→ **Assignment**
Copy every line that contains the string "each" from the entries below.

→ **Dataset entries**
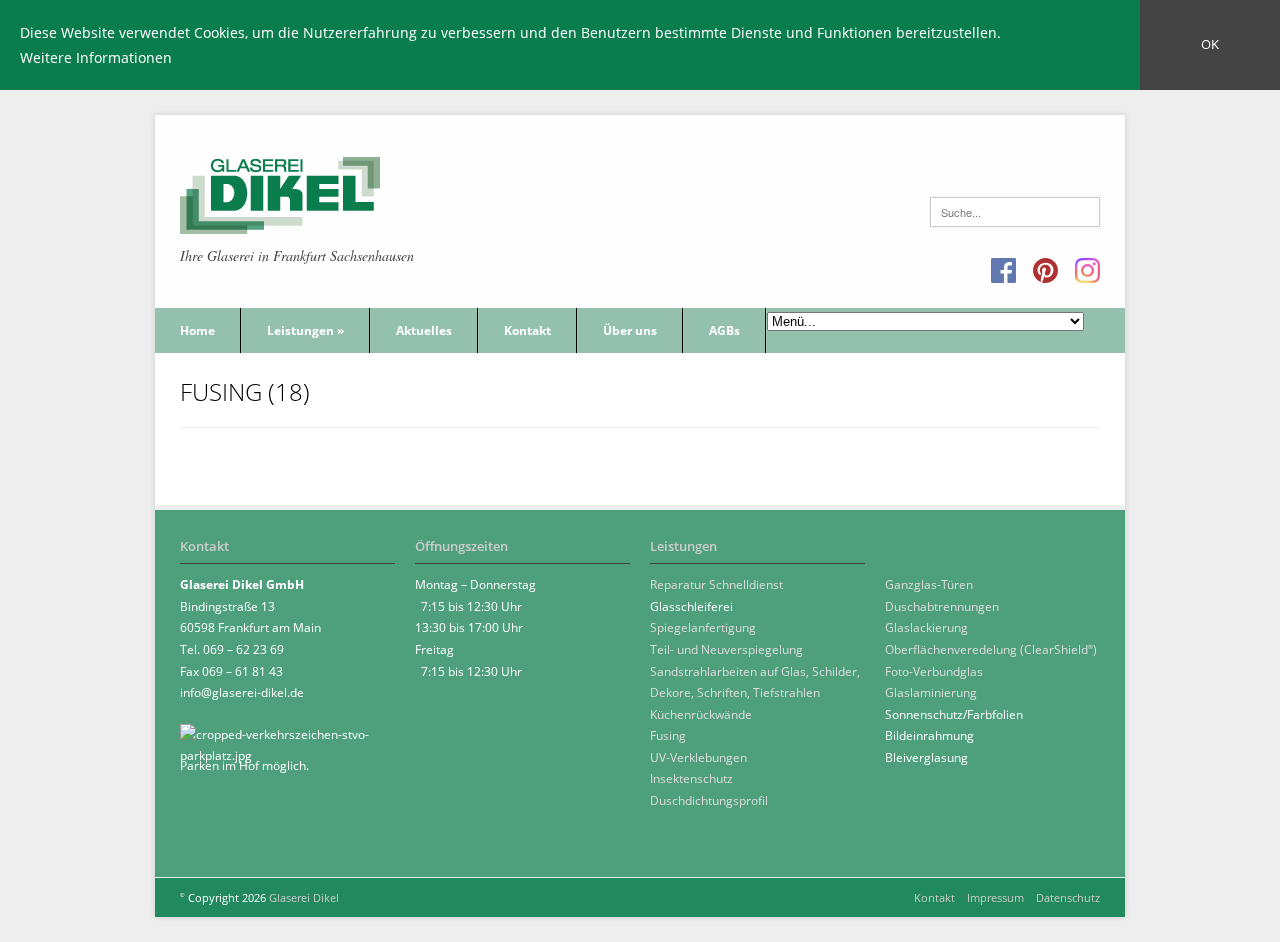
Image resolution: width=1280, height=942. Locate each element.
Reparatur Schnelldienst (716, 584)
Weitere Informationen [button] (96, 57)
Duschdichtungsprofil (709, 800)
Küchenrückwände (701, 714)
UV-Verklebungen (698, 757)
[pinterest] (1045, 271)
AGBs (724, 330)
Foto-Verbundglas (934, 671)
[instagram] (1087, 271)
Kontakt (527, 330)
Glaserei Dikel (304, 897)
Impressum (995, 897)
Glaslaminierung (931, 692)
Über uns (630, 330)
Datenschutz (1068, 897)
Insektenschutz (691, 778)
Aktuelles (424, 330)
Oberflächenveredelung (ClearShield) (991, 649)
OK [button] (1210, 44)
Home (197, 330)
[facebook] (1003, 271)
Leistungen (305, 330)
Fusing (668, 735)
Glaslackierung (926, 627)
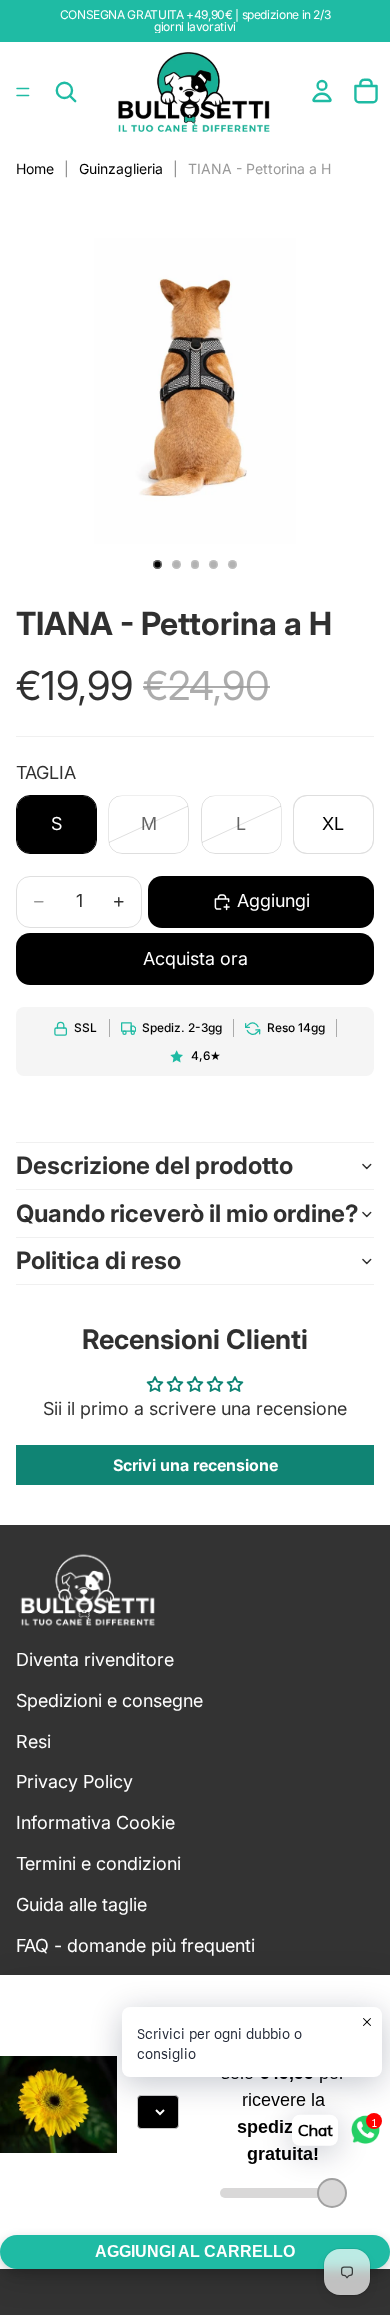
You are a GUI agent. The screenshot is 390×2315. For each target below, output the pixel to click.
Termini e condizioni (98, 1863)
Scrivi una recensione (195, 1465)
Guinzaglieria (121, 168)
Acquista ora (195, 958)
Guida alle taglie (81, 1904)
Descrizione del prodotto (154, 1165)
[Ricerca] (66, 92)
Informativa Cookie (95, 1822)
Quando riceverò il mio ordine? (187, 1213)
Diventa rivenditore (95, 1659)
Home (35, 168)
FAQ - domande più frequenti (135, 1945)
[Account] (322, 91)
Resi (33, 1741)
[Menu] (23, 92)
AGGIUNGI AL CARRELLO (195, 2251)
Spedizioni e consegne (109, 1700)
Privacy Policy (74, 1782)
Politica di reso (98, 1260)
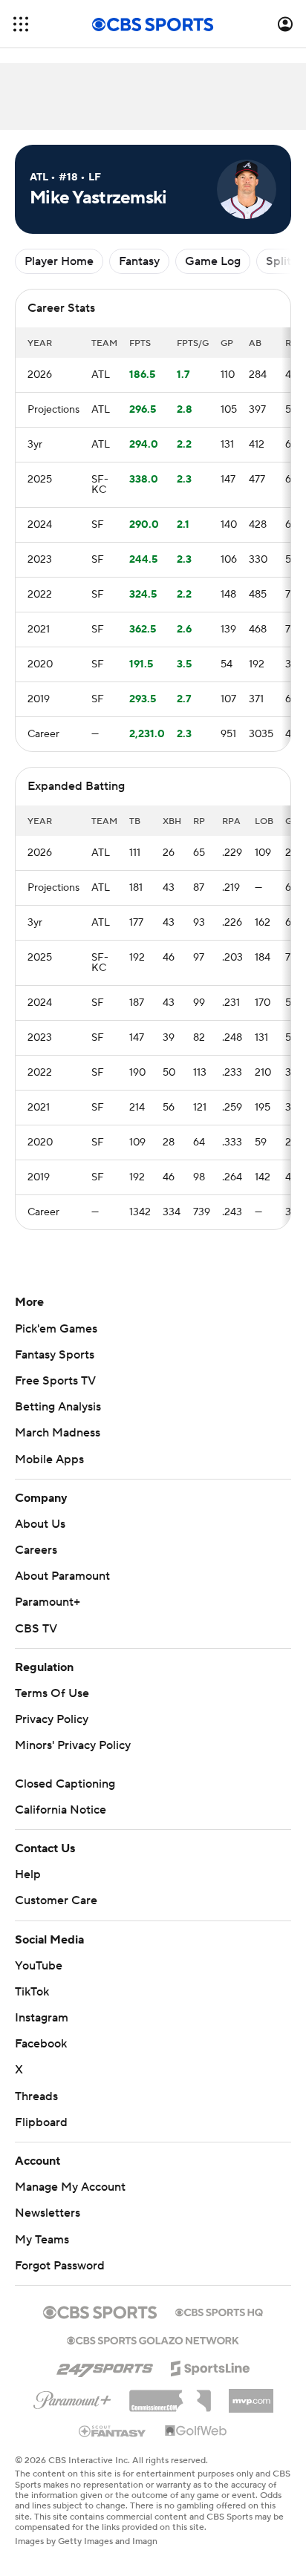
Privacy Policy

→ **Answer box**
Image resolution: width=1280, height=942. Locate each element.
You are a GUI agent. The screenshot is 390×2315. For each target below, output the pixel to click.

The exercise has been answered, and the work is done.